We were hungry, so we stopped to get some brunch. It was a surprisingly mild day, so we elected to eat outside. I ordered a sausage, spinach, and feta omelet, while Remy ordered pancakes, over-easy eggs, bacon, sausage, home fries, and rye toast.

I took a sip of my coffee. “We all have a monster within in us,” I said resolutely. “You didn’t do anything wrong.”

“But my monster can hurt people,” Remy stated dryly.

I rolled my eyes. “So, can mine. You were just trying to exact justice.”

He snorted at me.

He was silent for a little while, before he said pensively. “I hate the fact that you were taken from us, but I’m glad that bastard didn’t have the opportunity to try and rape you again, or that other girl. I felt nothing but satisfaction when I got the chance to kill him the second time, but now none of that happened, so he’s still out there.”

I paused with the fork next to my mouth. I had begun to realize the guys had started getting their memories back. They would drop tidbits of information like this all the time. My stomach cramped up. “I never thought about that. I wonder if Will could find him for us. He needs to be taken off the streets before he can harm anyone else.” I pushed my plate away, losing my appetite.

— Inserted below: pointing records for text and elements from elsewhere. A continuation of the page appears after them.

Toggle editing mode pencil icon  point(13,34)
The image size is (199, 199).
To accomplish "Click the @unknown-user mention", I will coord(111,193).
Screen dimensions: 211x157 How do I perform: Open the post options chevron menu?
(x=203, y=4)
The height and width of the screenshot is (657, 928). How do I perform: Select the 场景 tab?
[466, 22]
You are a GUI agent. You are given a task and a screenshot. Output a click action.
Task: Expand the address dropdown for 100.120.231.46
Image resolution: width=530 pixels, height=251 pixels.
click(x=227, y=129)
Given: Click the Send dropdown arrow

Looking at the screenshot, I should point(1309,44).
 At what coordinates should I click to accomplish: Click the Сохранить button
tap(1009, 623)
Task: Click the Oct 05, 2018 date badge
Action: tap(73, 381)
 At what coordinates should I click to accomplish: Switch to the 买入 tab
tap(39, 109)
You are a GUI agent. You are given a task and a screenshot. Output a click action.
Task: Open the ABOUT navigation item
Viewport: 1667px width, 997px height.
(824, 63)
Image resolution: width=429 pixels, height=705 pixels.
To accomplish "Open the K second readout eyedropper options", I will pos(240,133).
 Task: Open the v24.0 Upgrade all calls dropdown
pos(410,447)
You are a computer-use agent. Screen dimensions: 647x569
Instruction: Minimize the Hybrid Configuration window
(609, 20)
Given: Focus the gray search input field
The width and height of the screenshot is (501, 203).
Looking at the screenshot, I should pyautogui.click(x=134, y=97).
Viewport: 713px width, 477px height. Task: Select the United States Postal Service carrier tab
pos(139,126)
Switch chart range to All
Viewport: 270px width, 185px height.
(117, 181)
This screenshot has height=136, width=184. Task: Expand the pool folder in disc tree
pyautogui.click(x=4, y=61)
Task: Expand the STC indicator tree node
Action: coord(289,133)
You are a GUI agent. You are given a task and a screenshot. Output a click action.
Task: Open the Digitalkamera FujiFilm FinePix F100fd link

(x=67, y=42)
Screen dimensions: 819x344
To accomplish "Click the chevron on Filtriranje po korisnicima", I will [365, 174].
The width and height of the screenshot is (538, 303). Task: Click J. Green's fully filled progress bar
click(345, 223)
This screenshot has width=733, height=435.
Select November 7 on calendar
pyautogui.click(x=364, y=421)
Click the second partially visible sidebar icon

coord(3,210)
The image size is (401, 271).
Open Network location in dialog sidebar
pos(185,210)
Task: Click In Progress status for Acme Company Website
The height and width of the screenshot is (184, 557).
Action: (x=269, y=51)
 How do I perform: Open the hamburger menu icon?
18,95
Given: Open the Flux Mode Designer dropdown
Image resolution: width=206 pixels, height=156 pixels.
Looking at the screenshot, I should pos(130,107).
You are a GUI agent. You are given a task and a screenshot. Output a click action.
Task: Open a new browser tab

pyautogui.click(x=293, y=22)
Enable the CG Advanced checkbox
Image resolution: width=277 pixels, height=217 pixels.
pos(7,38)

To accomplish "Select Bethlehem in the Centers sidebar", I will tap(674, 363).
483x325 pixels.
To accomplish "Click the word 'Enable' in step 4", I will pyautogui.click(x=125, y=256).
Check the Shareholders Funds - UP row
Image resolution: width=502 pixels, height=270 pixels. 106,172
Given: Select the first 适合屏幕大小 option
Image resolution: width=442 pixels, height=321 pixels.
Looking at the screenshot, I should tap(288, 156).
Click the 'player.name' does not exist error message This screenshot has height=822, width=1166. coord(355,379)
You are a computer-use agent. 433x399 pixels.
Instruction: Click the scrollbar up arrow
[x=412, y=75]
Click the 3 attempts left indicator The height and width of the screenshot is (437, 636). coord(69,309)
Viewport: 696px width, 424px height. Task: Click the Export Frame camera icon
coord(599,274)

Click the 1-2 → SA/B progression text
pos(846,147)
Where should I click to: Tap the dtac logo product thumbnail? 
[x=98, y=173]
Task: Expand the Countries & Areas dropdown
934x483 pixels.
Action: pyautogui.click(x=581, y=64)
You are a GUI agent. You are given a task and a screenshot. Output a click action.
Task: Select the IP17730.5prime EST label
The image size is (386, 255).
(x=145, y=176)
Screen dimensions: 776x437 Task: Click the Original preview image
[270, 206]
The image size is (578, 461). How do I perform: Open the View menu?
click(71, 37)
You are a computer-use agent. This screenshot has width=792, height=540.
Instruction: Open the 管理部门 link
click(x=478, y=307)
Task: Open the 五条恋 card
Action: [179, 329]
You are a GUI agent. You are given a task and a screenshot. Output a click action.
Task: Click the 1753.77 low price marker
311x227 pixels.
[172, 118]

Remy cursed under his breath. “I’m sorry, Blake. I didn’t mean to bring up any bad memories.” He picked me up and placed me on his lap. “The first time I disappeared, I couldn’t handle my anger seeing the way you had lived. You reminded me too much of me, of Molly. I had to get away. I had become good at hiding my feelings, repressing memories, but they were all coming back. The second time I disappeared, it was around the anniversary of her death. I have never disappeared to be with anyone else, since Drake confirmed our connection the first time.

“Molly showed up the other night, and she wanted to know if I wanted to go visit Anna with her. After she was buried, I refused to visit her grave. I purchased the angel for her about four years after she died. My mom and her dad never bothered to get her a headstone, but I still didn’t want to visit her.

“In my mind, she isn’t there. Her body is, but her soul has moved on. She’s happy now. Molly tries to get me to go with her every year, but I can’t. I don’t want to see her grieving. I don’t want to remember that Anna was taken too soon.

“I know I don’t handle emotions well. I know I’m known for shutting people out. I need time to myself to lick my wounds and come back when I feel mentally capable. I don’t like talking about my feelings.

“I realize now, I can’t shut you out,” he stroked my arm. “We almost lost you yesterday, because I couldn’t answer my damn phone.”